> _Complete the following_:
[1] According to the page on peak calling with MACS, what is the default effective genome size value, and for which organism is it set?
[2] Revise the part of the page on peak calling with MACS starting with "Peak calling with" and going on through "by the developer.", replacing "MACS" with "MACS2".
[3] Continue the page on peak calling with MACS after its last sentence.

> _Quoted passage_:
BEGIN
Peak calling with MACS

From BITS wiki
Jump to: navigation, search

Using the mapping results we can define the peaks, the regions with a high density of reads in the ChIP sample, where the transcription factor was bound.

There are multiple programs to perform the peak calling. Some are more directed towards histone marks (broad peaks) while others are specific to narrow peaks (transcription factors). Here we will use MACS because it's known to produce generally good results, and it is well-maintained by the developer.

MACS is installed on GenePattern. Check the documentation on GenePattern or read the manual on the MACS github.

Let's see the parameters of MACS before launching the peak calling.

Note that the bam files need to be sorted according to genomic location. At this point they are not, the reads are in the same order as they were in the fastq file, according to position on the flow cell.

Let's go over the different parameters of MACS:

The effective genome size is the size of the genome considered "usable" for peak calling. This value is given by the MACS developers on their website. It is smaller than the complete genome because many regions are excluded (telomeres, highly repeated regions...). The default value is for human (2700000000), so we need to change it. As the value for E. coli is not provided, we will take the complete genome size 4639675.
END
> _Given entries_:
BEGIN
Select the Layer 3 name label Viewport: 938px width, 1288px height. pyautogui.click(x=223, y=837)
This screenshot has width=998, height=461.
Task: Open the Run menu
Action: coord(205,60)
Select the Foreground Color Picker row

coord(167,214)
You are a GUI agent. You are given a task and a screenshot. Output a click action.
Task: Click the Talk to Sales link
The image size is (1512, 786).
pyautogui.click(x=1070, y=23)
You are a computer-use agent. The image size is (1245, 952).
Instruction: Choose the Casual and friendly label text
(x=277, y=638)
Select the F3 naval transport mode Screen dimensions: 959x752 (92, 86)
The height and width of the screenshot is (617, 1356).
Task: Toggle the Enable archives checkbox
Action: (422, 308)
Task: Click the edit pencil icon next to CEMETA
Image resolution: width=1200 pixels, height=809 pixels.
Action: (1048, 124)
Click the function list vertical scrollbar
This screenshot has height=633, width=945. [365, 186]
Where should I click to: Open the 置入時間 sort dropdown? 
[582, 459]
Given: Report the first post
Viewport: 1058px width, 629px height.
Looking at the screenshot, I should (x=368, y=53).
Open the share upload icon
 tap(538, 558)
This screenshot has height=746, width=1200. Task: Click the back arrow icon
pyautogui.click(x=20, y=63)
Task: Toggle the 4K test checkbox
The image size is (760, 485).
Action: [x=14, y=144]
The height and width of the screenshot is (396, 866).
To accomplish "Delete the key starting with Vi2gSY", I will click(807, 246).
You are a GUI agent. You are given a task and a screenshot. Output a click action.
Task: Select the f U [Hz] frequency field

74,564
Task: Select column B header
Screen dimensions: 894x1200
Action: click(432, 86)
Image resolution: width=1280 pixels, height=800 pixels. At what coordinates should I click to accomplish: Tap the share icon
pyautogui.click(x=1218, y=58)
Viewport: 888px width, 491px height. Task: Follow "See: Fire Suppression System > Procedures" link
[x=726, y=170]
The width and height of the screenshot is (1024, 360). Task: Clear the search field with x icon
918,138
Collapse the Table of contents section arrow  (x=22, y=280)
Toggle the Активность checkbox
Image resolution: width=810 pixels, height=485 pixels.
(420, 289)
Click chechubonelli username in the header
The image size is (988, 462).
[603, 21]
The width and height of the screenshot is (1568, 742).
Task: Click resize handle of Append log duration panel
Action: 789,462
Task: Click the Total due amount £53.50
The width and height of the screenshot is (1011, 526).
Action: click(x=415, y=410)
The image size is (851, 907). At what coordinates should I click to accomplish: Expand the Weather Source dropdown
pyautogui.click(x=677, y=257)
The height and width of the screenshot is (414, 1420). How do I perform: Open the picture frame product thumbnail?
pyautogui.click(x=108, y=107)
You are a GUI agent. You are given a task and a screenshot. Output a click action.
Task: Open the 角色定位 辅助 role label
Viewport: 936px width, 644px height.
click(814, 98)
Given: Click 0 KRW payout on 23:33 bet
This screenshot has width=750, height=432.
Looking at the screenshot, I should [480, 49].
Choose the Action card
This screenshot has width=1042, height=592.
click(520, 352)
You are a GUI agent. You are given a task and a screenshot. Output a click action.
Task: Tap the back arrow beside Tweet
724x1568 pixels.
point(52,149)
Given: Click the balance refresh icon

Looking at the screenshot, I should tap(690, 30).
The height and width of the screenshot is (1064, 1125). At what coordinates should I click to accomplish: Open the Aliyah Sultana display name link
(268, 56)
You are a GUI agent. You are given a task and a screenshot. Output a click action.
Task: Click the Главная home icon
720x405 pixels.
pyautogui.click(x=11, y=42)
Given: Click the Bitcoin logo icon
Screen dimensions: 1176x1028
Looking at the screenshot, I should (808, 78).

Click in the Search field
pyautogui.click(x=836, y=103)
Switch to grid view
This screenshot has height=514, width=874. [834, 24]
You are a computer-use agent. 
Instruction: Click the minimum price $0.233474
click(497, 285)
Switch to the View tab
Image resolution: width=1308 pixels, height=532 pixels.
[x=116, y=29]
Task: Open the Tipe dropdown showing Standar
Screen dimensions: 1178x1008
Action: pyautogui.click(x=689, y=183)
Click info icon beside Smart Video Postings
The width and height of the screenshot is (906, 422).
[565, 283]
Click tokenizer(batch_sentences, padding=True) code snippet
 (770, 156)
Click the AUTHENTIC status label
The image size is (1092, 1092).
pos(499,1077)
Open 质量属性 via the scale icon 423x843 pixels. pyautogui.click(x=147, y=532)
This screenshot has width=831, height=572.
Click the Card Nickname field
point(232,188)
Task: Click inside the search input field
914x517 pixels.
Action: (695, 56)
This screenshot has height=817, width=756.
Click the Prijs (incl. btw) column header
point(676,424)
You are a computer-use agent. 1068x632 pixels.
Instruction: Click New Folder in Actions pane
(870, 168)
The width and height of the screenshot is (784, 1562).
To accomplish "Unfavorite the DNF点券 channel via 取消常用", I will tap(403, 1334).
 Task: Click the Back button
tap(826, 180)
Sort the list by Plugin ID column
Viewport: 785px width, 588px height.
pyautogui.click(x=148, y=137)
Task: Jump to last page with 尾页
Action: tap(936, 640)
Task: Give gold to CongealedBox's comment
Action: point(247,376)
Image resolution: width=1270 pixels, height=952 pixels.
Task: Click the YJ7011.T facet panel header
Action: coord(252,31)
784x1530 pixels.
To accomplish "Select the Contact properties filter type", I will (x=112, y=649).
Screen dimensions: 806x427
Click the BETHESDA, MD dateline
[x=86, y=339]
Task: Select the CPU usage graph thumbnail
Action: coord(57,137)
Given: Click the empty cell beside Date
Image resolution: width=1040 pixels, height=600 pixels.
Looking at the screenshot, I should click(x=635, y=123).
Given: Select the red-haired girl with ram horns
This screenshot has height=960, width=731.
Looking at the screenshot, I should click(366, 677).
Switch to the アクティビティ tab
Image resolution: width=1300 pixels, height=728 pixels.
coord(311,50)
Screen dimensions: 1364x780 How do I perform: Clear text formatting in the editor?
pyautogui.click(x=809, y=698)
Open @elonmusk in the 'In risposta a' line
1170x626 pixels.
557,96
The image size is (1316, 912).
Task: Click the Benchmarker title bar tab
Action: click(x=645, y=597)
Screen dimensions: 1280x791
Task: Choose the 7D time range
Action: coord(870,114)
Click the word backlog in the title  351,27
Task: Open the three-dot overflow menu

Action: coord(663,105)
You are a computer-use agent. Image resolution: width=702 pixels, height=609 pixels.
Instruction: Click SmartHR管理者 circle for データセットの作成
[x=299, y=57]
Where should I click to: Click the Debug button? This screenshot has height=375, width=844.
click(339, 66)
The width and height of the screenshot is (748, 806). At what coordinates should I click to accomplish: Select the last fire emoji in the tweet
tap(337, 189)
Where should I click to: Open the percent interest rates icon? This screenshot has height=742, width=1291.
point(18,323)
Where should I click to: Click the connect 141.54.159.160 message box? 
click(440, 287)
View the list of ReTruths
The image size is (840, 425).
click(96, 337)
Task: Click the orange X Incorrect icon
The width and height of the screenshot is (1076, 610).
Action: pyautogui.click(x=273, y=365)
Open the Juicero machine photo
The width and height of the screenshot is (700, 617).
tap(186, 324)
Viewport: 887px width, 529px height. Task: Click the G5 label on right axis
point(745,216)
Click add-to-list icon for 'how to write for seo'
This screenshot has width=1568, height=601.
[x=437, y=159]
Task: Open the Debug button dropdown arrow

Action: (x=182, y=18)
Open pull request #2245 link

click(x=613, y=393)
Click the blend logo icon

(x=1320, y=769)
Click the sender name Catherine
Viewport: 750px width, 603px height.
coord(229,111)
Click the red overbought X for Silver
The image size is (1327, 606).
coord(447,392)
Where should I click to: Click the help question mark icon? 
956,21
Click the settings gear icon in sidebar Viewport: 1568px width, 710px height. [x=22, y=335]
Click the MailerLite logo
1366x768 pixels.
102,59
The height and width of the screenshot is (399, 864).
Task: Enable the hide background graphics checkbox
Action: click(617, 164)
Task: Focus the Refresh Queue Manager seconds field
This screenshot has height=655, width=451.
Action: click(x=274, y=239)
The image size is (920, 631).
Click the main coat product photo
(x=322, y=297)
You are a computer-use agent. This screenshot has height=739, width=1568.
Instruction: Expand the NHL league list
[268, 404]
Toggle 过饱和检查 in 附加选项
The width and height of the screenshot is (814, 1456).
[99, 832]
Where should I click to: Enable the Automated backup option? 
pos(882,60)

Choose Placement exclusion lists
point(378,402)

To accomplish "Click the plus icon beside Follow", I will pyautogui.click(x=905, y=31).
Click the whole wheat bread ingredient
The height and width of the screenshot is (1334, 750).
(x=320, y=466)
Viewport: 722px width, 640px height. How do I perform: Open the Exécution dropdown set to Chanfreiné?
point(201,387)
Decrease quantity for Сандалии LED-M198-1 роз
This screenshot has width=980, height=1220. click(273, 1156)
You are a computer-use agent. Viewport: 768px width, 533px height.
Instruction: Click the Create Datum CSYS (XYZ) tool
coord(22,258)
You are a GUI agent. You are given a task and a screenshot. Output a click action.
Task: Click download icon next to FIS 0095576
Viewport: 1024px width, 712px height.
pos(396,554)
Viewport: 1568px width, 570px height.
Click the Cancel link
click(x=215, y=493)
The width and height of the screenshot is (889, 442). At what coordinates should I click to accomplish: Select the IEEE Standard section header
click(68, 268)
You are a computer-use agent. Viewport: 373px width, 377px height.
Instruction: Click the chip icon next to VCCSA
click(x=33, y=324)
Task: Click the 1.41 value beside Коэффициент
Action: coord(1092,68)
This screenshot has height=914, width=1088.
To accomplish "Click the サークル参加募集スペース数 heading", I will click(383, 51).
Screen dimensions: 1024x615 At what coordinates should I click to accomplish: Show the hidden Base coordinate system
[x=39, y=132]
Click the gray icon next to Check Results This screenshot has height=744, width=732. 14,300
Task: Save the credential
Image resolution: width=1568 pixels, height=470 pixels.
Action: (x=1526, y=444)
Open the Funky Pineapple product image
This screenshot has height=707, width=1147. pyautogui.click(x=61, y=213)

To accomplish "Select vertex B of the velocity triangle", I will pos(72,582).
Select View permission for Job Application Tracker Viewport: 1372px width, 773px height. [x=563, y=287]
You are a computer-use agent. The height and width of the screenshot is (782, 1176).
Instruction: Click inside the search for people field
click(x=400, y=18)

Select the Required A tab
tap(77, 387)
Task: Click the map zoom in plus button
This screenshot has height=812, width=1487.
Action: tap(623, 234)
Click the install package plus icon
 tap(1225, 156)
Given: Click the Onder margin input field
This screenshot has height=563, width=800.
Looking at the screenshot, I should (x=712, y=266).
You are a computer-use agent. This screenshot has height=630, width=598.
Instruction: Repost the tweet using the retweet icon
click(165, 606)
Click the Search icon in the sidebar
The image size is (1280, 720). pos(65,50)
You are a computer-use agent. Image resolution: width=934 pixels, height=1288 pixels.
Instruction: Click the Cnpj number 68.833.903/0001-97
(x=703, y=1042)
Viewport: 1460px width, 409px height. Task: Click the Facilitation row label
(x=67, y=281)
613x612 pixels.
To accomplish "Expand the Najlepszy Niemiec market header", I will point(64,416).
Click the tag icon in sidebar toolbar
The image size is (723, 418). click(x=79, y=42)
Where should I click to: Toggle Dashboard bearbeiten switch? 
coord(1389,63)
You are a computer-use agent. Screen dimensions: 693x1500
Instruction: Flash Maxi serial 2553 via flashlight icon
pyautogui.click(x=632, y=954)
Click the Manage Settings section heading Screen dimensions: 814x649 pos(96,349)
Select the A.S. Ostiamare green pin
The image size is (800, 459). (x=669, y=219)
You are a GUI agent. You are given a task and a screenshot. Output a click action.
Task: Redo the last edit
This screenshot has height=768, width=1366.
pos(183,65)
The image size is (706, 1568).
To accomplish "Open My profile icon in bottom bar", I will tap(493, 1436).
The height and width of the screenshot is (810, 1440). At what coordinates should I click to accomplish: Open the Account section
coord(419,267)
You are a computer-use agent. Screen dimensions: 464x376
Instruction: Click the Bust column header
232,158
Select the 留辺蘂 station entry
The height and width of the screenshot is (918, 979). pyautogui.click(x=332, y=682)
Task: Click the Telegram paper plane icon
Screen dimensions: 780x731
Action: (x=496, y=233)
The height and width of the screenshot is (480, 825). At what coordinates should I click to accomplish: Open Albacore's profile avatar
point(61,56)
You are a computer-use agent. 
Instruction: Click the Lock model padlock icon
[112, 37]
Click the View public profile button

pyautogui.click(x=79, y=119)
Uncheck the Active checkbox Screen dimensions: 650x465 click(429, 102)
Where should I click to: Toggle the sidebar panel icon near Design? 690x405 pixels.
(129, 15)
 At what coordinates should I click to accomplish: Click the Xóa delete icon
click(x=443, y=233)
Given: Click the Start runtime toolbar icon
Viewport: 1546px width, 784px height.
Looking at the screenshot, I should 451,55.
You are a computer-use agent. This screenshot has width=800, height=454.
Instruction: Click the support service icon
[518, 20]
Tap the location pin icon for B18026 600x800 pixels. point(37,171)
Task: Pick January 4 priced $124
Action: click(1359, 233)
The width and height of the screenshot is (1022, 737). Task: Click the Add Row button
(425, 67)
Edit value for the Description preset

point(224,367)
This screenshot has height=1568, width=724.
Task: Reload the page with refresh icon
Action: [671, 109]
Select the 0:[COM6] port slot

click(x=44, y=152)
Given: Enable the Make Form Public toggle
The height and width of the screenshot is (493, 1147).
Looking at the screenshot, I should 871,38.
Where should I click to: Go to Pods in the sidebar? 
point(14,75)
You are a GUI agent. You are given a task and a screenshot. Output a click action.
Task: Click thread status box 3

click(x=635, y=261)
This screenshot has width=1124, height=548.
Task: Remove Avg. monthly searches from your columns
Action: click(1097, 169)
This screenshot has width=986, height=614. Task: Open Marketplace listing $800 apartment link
END
> _Outputs in order_:
[1] The default value is 2700000000, which is for human.

[2]
Peak calling with MACS2

From BITS wiki
Jump to: navigation, search

Using the mapping results we can define the peaks, the regions with a high density of reads in the ChIP sample, where the transcription factor was bound.

There are multiple programs to perform the peak calling. Some are more directed towards histone marks (broad peaks) while others are specific to narrow peaks (transcription factors). Here we will use MACS2 because it's known to produce generally good results, and it is well-maintained by the developer.

[3]
MACS needs the length of the fragments, which are longer than the read length, because the sequencer sequences only parts starting from the end of the fragments. MACS2 does this by making a model of enrichment of reads in the ChIP sample versus the background, searching pairs of peaks within a bandwidth of 300 bases with an enrichment ratio between 5 and 50. If there are not enough pairs of peaks, as is the case in our data, you can fall back on using a preset fragment length by setting the model parameter to no. The default of shift 0 extsize 200 is adequate for ChIPSeq. It means that reads are extended to a length of 200 bases before they are counted.

The duplicates specifies how MACS should treat the reads that are mapped to the exact same location (duplicates). The manual specifies that keeping only 1 representative of these "stacks" of reads is giving the best results.

The make BedGraph parameter will output a file in BEDGRAPH format to visualize the peak profiles in a genome browser. There will be one file for the treatment, and one for the control.

FDR and FDR for broad peaks indicates that MACS will report peaks if their associated p-value is lower than the value specified here. Use a relaxed threshold as you want to keep a high number of peaks (even if some of them are false positives).

Look at the files that were created by MACS.